Ancient Sassanid city

Abiward or Abi-ward, was an ancient Sasanian city in modern-day Turkmenistan. Archaeological excavations at the ancient city of Abiward have been made in the 20th century about 8 km west of Kaka (Каахка) in an area of 12,000 m^{2}. The central tell is 60 feet high and 700 feet round.

Panorama of the Abiward archeological site

== History ==
It was located in the northern part of the historical region known as Greater Khorasan. Serving as a border town, it formed part of a chain of frontier settlements established by the rulers of ancient Iran to prevent raids by nomads from Inner Asia. The area of present-day Ahal Region where Abiward, along with the cities of Nisa and Serakhs, was situated was known as Etek.

Archaeological research at the site began in the 20th century.

In September 2026, a new season of excavations and preventive conservation was launched at the Abiverd State Historical and Cultural Reserve.

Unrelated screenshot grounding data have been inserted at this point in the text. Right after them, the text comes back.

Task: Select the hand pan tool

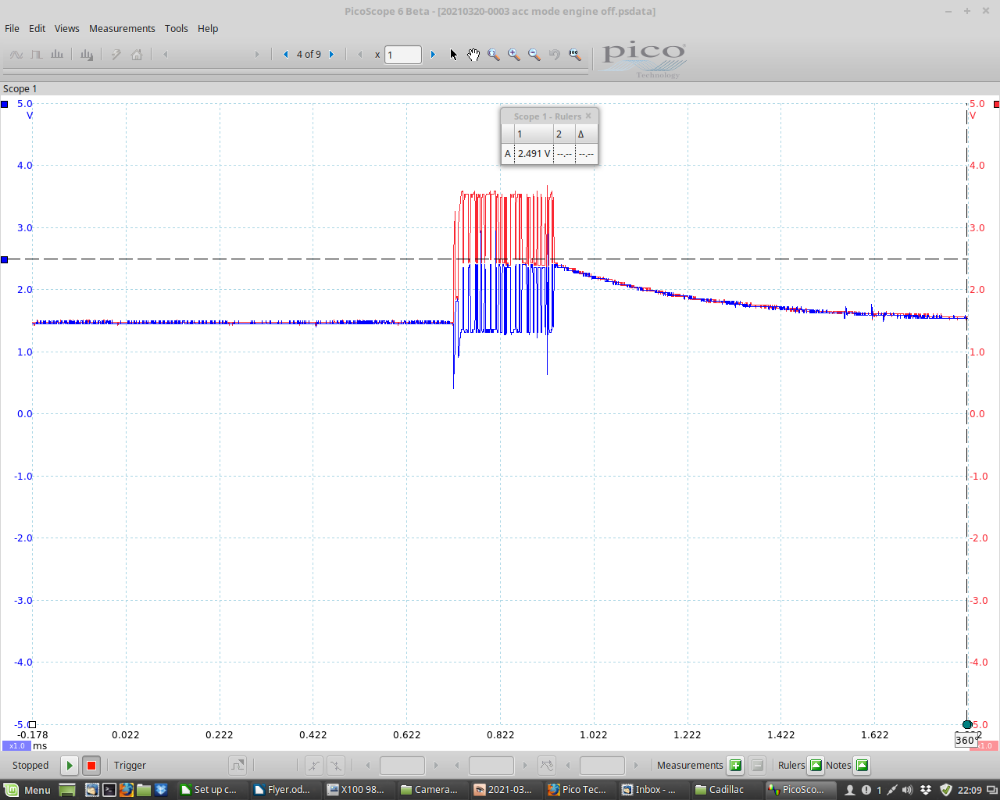Action: click(473, 55)
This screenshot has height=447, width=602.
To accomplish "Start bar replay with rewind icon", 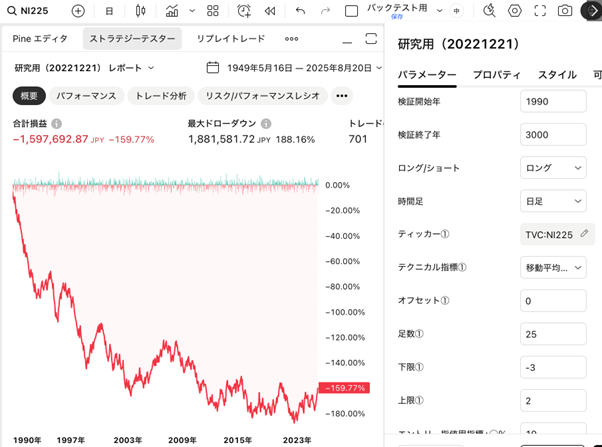I will pos(270,11).
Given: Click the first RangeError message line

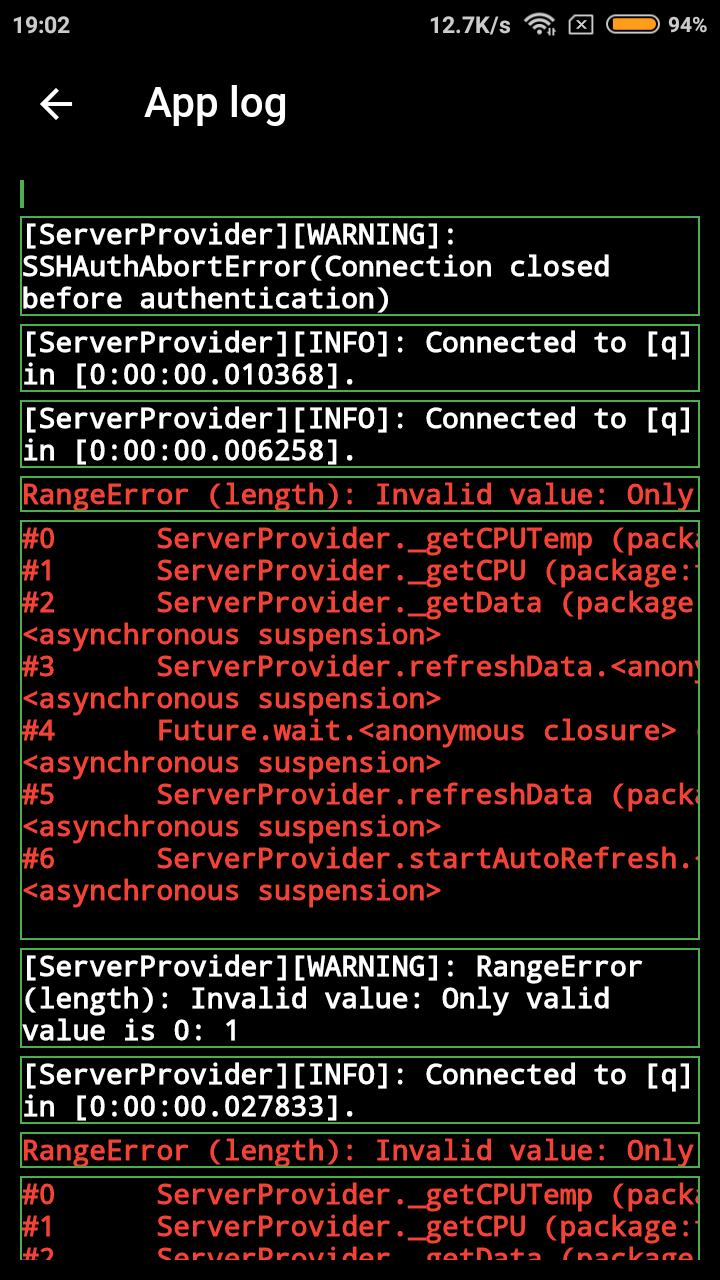Looking at the screenshot, I should pos(360,494).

The works focused on the 11th-century Juma Mosque, located in the western sector of the fortification complex. The mosque had completely collapsed in the mid-19th century due to seismic activity and human factors. During the 2026 field season, archaeologists located the foundation bases and cleared the supporting pylons of the mosque's monumental portal (peştak), revealing complex medieval engineering and decorative brickwork.

== Description ==
Archaeological excavations of the ancient city were conducted only in the 20th century, approximately 8 km east of the Kaka railway station (part of the Trans-Caspian Railway between Ashgabat and Merv). The total area of the excavations covered 12,000 m². The site consists of several mounds and elevations identified as former settlements. The central mound rises to a height of 30 m with a circumference of approximately 350 m.

Only a few historical sources mention the name Abiward itself (such as Al-Muqaddasi and the Hudud al-'Alam). They note only its "fairly developed agriculture" and the "warlike character of the local population, which was undoubtedly influenced by its function as a border town".

It is linked to the modern city of Dargaz in Iran; near Abiward was the Bandian fire temple.